As we stumble towards catastrophe there is a largely unspoken lacuna of political leadership on all sides, writes Vincent Browne
THERE IS a looming political crisis which dominates much of private conversation but hardly ever surfaces in public debate. It is the collapse of confidence in the trio that are seen to be running our affairs: Brian Cowen, Mary Coughlan and Brian Lenihan, and the dismay at the prospect of an alternative government led by Enda Kenny.
The collapse of confidence coincides with another crisis, the most serious economic downturn Ireland has experienced in 87 years, a negative growth rate of 4 per cent in 2009 with maybe worse to come in 2010. The social impact of this economic jolt will be devastating for well over a million of our citizens, probably over a million and a half. Thousands of businesses will go to the wall, including some media enterprises. The pensions of hundreds of thousands of elderly people have been or will be wiped out. Poverty will afflict over a million citizens. Maybe over 7,000 will die prematurely each year because of that poverty.
The collapse of confidence in the top ministerial trio is universal, in my experience. Nobody I have spoken to in the last month, not even Fianna Fáil TDs, have expressed any confidence that the trio leading the country have the capacity, the experience and the expertise to get us out of the mess. There is alarm that the handling of the banking crisis may prejudice the prospects of the country for a generation. And there is little reason for optimism they will be able to cope with the looming gaping hole in the Government's finances in 2009.

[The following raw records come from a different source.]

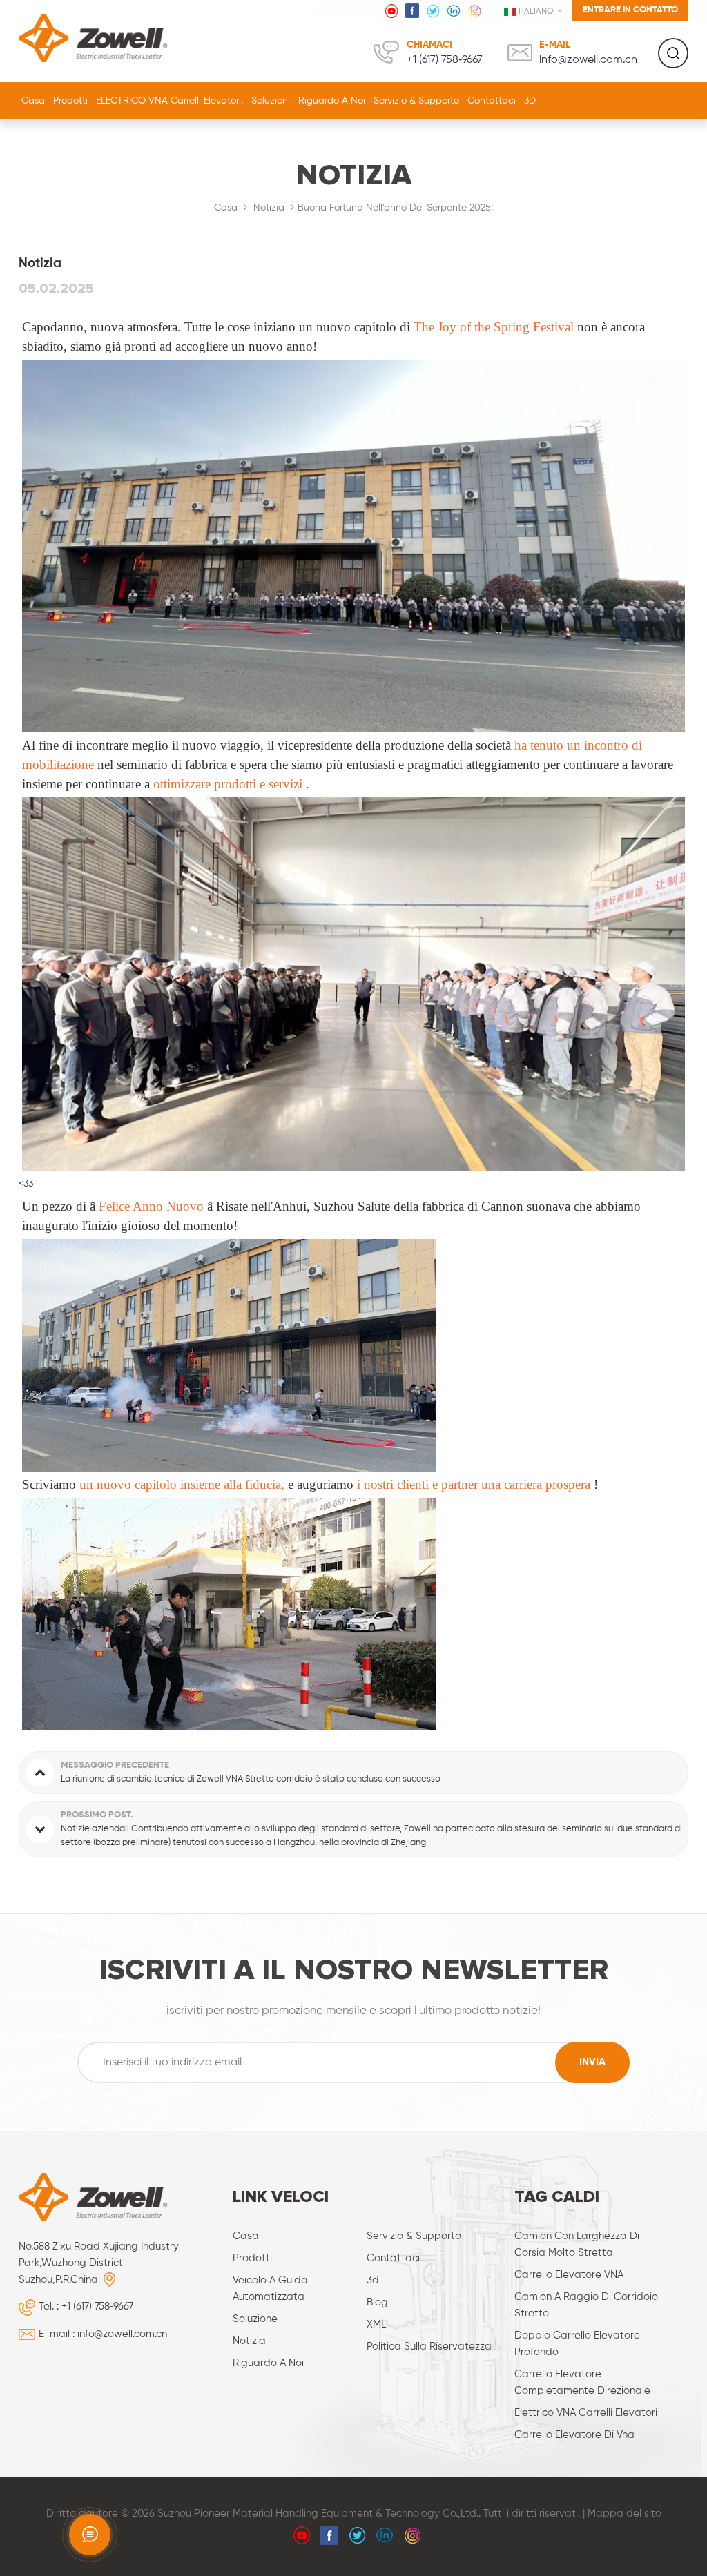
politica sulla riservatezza (429, 2346)
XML (376, 2324)
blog (377, 2302)
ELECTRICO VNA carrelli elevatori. (169, 101)
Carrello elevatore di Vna (574, 2435)
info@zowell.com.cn (588, 60)
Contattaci (491, 101)
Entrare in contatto (630, 10)
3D (530, 101)
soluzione (255, 2319)
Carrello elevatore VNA (568, 2275)
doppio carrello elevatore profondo (577, 2343)
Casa (33, 101)
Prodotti (70, 101)
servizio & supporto (416, 101)
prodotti (252, 2258)
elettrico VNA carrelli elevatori (585, 2413)
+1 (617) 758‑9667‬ (445, 60)
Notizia (268, 208)
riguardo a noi (331, 101)
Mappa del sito (624, 2513)
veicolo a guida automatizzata (270, 2288)
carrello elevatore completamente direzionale (582, 2382)
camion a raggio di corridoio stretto (586, 2305)
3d (373, 2280)
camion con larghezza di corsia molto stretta (576, 2244)
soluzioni (270, 101)
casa (246, 2236)
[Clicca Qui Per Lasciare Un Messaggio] (89, 2534)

Cowen is unfortunate to come to the office of Taoiseach at a time of unfolding economic and financial calamity, a calamity for which nothing in his background, expertise or experience prepared him - aside from his unchallenging period as minister for finance. He made mistakes in his ministerial appointments, which many of his predecessors did also but with less consequence. Lenihan is clever and decent but he came to the office of Minister for Finance with no qualifications for the position whatsoever and having been a Cabinet minister for less than a year. Coughlan is unfortunate that the position of Tánaiste is not quite as inconsequential as it once was, in part because the Tánaiste has to take leaders' questions in the Dáil on Thursdays. She has not been able to handle that role with confidence.
Cowen's instinct to seek a way out of the dilemma through consultation with the social partners is correct but not enough. The public must be engaged to win approval for the rough decisions that have to be taken and the trio have seemed unable to mobilise any public support for what needs to be done.
While there is widespread dismay within Fianna Fáil over the performance of the trio, there is no impetus to do anything about it. Maybe after the European and local elections in June if Fianna Fáil does badly - and the likelihood is that Fianna Fáil will be perceived not to have done so badly because they are coming from a low base off the 2003 European and local elections performance, when it lost seats all over the place.
The next hurdle will be the Lisbon Treaty referendum in October which, at this stage, seems likely to become a referendum on Cowen, since a defeat then would surely precipitate his resignation as Taoiseach and leader of Fianna Fáil. But by then where will we be and would any alternative leader of Fianna Fáil be any better?
Fine Gael remains in denial about its leadership problem. They refuse to acknowledge what is evident to everyone else in the country, it seems, that Kenny as a prospective taoiseach has no credibility. But Kenny, in spite of this and his likeability, just is not credible as alternative taoiseach.
He does not have a grasp of the issues, notably of economic issues on which he is way out of his depth. There is an obvious alternative leader of Fine Gael, Richard Bruton, but nobody in Fine Gael, including Bruton, seems motivated to do anything about it.
Meanwhile we stumble towards the coming catastrophe, a catastrophe that is avoidable even now. We remain a hugely rich country. As a society we can easily withstand a negative growth rate of 4 per cent even if followed by another year of 4 per cent negative growth and even a third year of that. If we didn't buy any new cars, for instance, in 2009 and 2010 we could pay for most of the crisis through the savings. That is as a society.
But for all the rhetorical guff about society and being in this together, we are not a society and we are not in this together. If we were a society and if we were in this all together, the rich would pay for the crisis, all of it (and by rich I include most of us readers of The Irish Times, including myself). And, at the same time, ensure that the quarter to a third of the population that will be most affected by the crisis will be protected through welfare, better health and improved education.
But that would be economic suicide, we are told. How comforting.